++++ Source material ++++

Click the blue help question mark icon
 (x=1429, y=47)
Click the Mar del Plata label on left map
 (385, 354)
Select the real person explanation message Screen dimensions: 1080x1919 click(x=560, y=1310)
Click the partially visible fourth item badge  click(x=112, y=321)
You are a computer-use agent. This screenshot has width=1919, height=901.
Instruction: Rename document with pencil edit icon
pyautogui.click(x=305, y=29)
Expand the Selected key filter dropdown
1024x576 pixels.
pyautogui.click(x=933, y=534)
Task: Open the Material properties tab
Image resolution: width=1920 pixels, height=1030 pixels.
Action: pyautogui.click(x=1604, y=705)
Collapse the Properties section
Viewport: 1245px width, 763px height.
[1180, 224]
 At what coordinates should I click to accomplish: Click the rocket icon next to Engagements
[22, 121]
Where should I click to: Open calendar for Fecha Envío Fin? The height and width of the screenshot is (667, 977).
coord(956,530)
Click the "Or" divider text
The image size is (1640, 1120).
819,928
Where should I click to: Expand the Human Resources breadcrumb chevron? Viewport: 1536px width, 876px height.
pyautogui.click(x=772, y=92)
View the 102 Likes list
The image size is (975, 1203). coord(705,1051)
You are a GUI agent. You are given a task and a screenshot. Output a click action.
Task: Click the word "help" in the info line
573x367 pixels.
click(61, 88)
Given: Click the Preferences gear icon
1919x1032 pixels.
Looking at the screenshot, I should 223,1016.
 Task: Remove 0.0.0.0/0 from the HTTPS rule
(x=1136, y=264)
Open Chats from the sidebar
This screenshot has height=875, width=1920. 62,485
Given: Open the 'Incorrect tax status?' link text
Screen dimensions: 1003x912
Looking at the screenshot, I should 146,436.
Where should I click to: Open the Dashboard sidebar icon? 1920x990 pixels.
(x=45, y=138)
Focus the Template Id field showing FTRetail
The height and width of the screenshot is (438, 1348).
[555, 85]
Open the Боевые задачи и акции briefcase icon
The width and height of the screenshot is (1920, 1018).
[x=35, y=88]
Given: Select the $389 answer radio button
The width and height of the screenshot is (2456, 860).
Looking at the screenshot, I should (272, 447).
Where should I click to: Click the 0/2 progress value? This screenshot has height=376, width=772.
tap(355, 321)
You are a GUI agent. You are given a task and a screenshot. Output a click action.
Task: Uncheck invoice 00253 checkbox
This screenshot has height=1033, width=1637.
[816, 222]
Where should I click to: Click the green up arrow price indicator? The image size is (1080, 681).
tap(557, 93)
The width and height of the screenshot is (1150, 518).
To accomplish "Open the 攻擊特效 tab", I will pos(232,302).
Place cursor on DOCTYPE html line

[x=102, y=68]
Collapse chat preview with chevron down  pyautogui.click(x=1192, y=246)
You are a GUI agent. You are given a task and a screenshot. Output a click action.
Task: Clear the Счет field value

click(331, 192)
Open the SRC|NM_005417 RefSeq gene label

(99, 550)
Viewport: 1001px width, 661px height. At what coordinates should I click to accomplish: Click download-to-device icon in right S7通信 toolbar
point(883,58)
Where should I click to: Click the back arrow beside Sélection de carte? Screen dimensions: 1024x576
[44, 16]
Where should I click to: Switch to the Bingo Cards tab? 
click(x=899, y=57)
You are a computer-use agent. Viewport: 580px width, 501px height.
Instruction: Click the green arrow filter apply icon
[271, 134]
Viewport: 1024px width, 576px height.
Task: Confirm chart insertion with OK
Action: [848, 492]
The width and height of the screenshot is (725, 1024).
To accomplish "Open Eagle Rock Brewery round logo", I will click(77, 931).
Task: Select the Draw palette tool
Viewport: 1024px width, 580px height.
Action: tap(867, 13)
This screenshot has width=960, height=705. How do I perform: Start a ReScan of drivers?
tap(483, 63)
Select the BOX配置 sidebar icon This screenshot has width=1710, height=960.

++++

## Exercise
Retyping every line above exactly is all that is needed.

## Solution below
Click the blue help question mark icon
 (x=1429, y=47)
Click the Mar del Plata label on left map
 (385, 354)
Select the real person explanation message Screen dimensions: 1080x1919 click(x=560, y=1310)
Click the partially visible fourth item badge  click(x=112, y=321)
You are a computer-use agent. This screenshot has width=1919, height=901.
Instruction: Rename document with pencil edit icon
pyautogui.click(x=305, y=29)
Expand the Selected key filter dropdown
1024x576 pixels.
pyautogui.click(x=933, y=534)
Task: Open the Material properties tab
Image resolution: width=1920 pixels, height=1030 pixels.
Action: pyautogui.click(x=1604, y=705)
Collapse the Properties section
Viewport: 1245px width, 763px height.
[1180, 224]
 At what coordinates should I click to accomplish: Click the rocket icon next to Engagements
[22, 121]
Where should I click to: Open calendar for Fecha Envío Fin? The height and width of the screenshot is (667, 977).
coord(956,530)
Click the "Or" divider text
The image size is (1640, 1120).
819,928
Where should I click to: Expand the Human Resources breadcrumb chevron? Viewport: 1536px width, 876px height.
pyautogui.click(x=772, y=92)
View the 102 Likes list
The image size is (975, 1203). coord(705,1051)
You are a GUI agent. You are given a task and a screenshot. Output a click action.
Task: Click the word "help" in the info line
573x367 pixels.
click(61, 88)
Given: Click the Preferences gear icon
1919x1032 pixels.
Looking at the screenshot, I should 223,1016.
 Task: Remove 0.0.0.0/0 from the HTTPS rule
(x=1136, y=264)
Open Chats from the sidebar
This screenshot has height=875, width=1920. 62,485
Given: Open the 'Incorrect tax status?' link text
Screen dimensions: 1003x912
Looking at the screenshot, I should 146,436.
Where should I click to: Open the Dashboard sidebar icon? 1920x990 pixels.
(x=45, y=138)
Focus the Template Id field showing FTRetail
The height and width of the screenshot is (438, 1348).
[555, 85]
Open the Боевые задачи и акции briefcase icon
The width and height of the screenshot is (1920, 1018).
[x=35, y=88]
Given: Select the $389 answer radio button
The width and height of the screenshot is (2456, 860).
Looking at the screenshot, I should (272, 447).
Where should I click to: Click the 0/2 progress value? This screenshot has height=376, width=772.
tap(355, 321)
You are a GUI agent. You are given a task and a screenshot. Output a click action.
Task: Uncheck invoice 00253 checkbox
This screenshot has height=1033, width=1637.
[816, 222]
Where should I click to: Click the green up arrow price indicator? The image size is (1080, 681).
tap(557, 93)
The width and height of the screenshot is (1150, 518).
To accomplish "Open the 攻擊特效 tab", I will pos(232,302).
Place cursor on DOCTYPE html line

[x=102, y=68]
Collapse chat preview with chevron down  pyautogui.click(x=1192, y=246)
You are a GUI agent. You are given a task and a screenshot. Output a click action.
Task: Clear the Счет field value

click(331, 192)
Open the SRC|NM_005417 RefSeq gene label

(99, 550)
Viewport: 1001px width, 661px height. At what coordinates should I click to accomplish: Click download-to-device icon in right S7通信 toolbar
point(883,58)
Where should I click to: Click the back arrow beside Sélection de carte? Screen dimensions: 1024x576
[44, 16]
Where should I click to: Switch to the Bingo Cards tab? 
click(x=899, y=57)
You are a computer-use agent. Viewport: 580px width, 501px height.
Instruction: Click the green arrow filter apply icon
[271, 134]
Viewport: 1024px width, 576px height.
Task: Confirm chart insertion with OK
Action: [848, 492]
The width and height of the screenshot is (725, 1024).
To accomplish "Open Eagle Rock Brewery round logo", I will click(77, 931).
Task: Select the Draw palette tool
Viewport: 1024px width, 580px height.
Action: tap(867, 13)
This screenshot has width=960, height=705. How do I perform: Start a ReScan of drivers?
tap(483, 63)
Select the BOX配置 sidebar icon This screenshot has width=1710, height=960.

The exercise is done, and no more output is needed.